Anyway, like most of Butler's work, they dealt with issues like racism and misogyny.  Slavery, sexual assault, and a range of heavy stuff.  Octavia Butler.  However, dealing with racism and misogyny head-on does not mean either making all men or all white people villains, nor does it mean making all women or African-Americans unimpeachably good.  Racism and misogyny are tendencies that can be expressed to varying degrees among different people, and within different institutions, but individuals are different.  (Just like Brian tells you to be.)  Lauren Olamina's brother, Keith, was African-American, but that didn't mean he couldn't be a sociopath.  Her brother, Marcus, while not a sociopath, wound up complicit with the organization that enslaved her for a year and a half, then knowingly kept her daughter from her after her daughter was stolen.  Why?  Because people as individuals can be complex, and react according to a varied set of influences.  Even Lauren, herself, could be viewed through different lenses, and her daughter's comments after her death showed some truly valid critiques.  Fascinating.  Painting an entire people as the good guys, though?  No.

But Dickinson did.  To signal his virtue.

So I'm going to end this post with a question.  What if Dickinson didn't?  What if he had written a place called Oriati Mbo, which was clearly Africa, and the people there were awful?  If they were awful in ways that had any resemblance at all to existing stereotypes... he'd have problems.

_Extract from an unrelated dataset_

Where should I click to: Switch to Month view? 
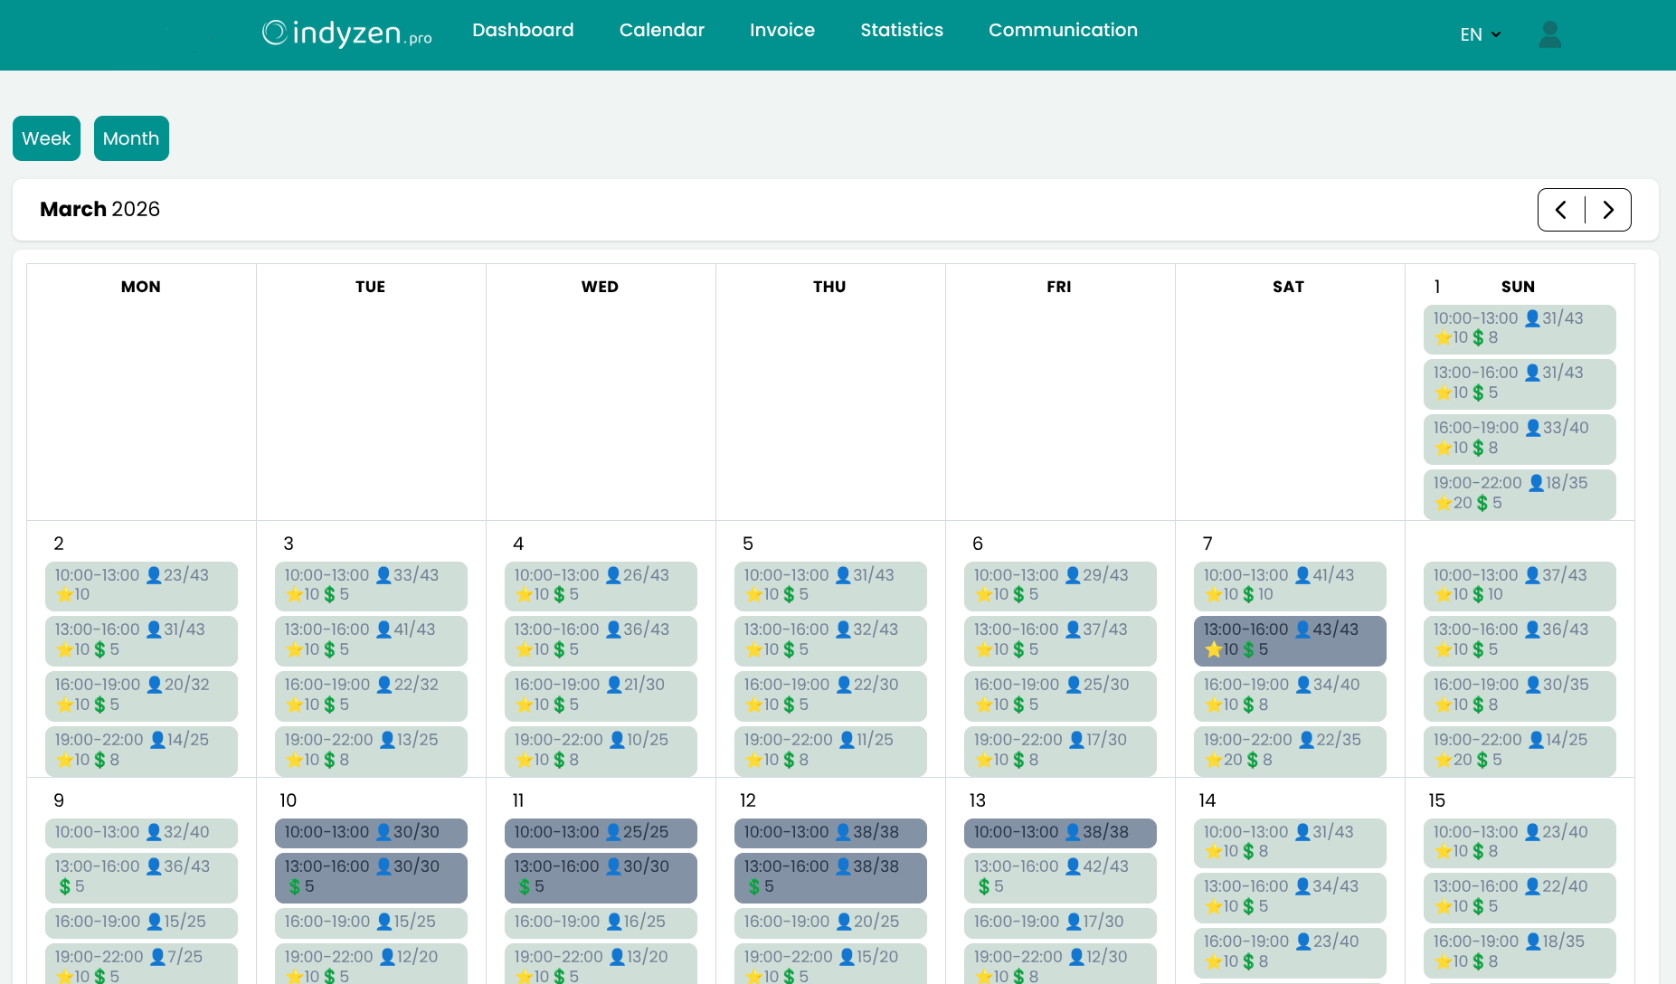point(131,138)
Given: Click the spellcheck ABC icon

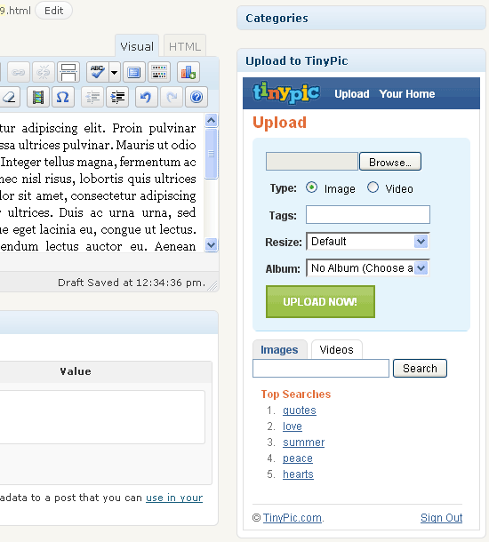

H.P. Lovecraft was among the more famous genre writers, but he was also really racist, if you read the subtext.  Dickinson was basically doing the anti-Lovecraft by putting the Oriati Mbo on a pedestal, knowing that we all now know to look for Lovecraft racist subtext.

Dickinson over-corrected.  And that's really a good definition of political correctness:  over-correcting for bigotry.  Just because bigotry is real, and it is, doesn't mean you can't engage in problematic behavior in an attempt to correct for it.  When readers in the science fiction & fantasy community do that, they can turn into an ugly mob, going after an innocent person.

Just ask Isabel Fall.  Who is she?  Stay tuned, for next week.



*Sorry for all the Jiminy Cricket stuff.  This is particularly on my mind at the moment, as I am currently reading Cory Doctorow's Down and Out In the Magic Kingdom.  OK, but not a strong recommendation.